*Goal of the exercise*
Rewrite the data from the line with "Identify the location of project-label-residential: Residential" to the line with "biometric-method-value: 指纹 is", swapping "element" for "item" and keeping everything else unchanged.

++++ Input material ++++

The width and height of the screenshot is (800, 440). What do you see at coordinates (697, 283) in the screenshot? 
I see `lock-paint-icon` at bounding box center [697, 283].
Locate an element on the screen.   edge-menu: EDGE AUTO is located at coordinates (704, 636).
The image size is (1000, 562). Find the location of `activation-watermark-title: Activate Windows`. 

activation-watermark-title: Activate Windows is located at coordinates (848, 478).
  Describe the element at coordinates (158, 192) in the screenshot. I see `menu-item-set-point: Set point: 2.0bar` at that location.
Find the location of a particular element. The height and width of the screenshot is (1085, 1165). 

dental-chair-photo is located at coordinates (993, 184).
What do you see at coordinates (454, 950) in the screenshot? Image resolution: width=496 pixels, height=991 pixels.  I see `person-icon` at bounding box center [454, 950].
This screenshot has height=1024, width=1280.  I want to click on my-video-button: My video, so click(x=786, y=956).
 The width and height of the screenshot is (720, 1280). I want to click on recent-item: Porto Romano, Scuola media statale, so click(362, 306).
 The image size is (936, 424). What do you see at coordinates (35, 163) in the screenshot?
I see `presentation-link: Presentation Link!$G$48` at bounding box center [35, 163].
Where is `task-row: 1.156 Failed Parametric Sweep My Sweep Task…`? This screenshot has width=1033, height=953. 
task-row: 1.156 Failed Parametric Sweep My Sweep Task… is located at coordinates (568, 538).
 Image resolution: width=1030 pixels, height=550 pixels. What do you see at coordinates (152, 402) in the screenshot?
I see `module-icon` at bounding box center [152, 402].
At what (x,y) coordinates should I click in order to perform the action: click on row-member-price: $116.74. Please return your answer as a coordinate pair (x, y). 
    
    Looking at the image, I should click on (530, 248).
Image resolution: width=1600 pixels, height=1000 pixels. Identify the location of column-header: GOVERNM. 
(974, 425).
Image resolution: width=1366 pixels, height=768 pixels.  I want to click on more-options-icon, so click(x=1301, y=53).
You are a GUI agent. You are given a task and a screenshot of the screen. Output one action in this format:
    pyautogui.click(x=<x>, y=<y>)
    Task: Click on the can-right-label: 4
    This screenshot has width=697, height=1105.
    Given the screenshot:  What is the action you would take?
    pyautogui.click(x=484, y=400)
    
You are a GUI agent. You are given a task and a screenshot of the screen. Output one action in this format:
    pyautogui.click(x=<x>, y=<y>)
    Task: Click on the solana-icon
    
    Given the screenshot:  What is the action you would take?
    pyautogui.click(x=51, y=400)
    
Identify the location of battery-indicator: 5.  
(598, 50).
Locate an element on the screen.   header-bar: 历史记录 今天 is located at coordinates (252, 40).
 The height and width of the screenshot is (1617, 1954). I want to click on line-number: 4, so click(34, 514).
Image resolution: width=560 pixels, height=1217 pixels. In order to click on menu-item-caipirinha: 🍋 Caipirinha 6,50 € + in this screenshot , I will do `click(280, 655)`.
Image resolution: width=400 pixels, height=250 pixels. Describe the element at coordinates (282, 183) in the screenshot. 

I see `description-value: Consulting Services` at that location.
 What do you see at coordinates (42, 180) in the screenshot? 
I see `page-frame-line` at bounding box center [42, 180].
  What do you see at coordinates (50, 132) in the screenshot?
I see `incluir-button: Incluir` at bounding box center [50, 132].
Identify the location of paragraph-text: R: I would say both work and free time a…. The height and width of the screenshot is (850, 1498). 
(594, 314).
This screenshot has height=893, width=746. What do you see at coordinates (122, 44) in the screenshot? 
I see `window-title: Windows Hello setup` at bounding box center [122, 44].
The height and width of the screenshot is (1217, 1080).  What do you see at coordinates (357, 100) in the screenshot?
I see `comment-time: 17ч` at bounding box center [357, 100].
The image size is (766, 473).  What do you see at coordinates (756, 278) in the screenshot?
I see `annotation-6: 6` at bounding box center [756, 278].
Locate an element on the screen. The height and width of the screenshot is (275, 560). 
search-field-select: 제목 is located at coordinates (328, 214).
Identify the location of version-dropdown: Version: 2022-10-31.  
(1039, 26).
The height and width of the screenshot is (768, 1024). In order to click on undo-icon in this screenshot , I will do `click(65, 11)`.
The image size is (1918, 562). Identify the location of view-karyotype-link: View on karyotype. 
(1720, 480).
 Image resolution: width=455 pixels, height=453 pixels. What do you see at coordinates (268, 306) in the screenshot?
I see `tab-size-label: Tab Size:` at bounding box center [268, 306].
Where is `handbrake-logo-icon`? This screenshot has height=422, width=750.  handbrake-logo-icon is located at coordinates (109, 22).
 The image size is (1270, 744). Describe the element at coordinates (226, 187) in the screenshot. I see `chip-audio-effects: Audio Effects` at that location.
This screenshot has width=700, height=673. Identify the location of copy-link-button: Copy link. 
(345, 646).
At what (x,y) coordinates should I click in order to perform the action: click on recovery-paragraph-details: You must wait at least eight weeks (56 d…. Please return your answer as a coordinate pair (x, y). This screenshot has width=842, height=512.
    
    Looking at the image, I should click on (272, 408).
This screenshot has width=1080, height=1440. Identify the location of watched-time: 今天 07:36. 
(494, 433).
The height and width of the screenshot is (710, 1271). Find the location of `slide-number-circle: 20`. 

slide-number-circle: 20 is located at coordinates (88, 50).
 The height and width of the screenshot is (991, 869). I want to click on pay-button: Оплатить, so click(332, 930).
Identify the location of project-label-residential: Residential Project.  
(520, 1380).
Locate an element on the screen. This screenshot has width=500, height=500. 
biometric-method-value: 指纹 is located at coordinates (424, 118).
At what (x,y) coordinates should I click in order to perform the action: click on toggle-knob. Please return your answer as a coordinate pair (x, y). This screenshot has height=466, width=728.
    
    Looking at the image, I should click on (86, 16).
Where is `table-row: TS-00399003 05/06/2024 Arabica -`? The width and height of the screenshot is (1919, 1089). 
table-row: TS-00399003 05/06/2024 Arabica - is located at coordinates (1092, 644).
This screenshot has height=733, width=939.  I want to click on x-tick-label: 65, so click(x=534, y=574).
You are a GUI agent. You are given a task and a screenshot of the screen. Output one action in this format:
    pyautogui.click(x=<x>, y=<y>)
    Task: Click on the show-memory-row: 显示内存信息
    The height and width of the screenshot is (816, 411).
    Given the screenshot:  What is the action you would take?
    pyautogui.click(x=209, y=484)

++++

*Solution*
Identify the location of project-label-residential: Residential Project.  
(520, 1380).
Locate an item on the screen. This screenshot has width=500, height=500. 
biometric-method-value: 指纹 is located at coordinates (424, 118).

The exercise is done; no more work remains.